━━━━━ Material for this task

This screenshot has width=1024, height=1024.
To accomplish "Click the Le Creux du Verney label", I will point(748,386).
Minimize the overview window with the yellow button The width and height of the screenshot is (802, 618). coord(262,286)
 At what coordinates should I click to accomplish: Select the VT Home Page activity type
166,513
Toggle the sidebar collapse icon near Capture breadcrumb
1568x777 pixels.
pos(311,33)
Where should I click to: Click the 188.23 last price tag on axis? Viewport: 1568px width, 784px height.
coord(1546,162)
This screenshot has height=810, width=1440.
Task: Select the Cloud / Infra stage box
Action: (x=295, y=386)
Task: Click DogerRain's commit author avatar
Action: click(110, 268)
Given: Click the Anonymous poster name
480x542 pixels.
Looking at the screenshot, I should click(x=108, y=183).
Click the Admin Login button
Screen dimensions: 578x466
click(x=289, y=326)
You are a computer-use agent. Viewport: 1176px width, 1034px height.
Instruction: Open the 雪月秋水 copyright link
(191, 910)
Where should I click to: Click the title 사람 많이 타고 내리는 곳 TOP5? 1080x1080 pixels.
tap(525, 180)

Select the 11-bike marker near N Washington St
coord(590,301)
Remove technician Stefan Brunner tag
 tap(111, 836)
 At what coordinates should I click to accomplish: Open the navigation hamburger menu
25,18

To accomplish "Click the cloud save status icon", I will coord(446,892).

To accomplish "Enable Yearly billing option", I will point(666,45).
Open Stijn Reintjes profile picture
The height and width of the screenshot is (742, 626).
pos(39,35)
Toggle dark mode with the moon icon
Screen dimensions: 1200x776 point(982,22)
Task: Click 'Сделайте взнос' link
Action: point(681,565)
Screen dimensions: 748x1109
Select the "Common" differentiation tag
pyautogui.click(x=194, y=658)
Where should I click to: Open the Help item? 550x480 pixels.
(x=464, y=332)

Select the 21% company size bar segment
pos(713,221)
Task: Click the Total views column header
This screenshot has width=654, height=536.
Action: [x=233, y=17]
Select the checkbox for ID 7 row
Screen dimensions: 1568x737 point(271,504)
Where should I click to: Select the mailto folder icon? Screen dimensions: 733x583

━━━━━━━━━━

*Exercise objective*
Scan the listing for the string "will", then copy every line where it appears.

*Result*
To accomplish "Click the Le Creux du Verney label", I will point(748,386).
To accomplish "Click the cloud save status icon", I will coord(446,892).
To accomplish "Enable Yearly billing option", I will point(666,45).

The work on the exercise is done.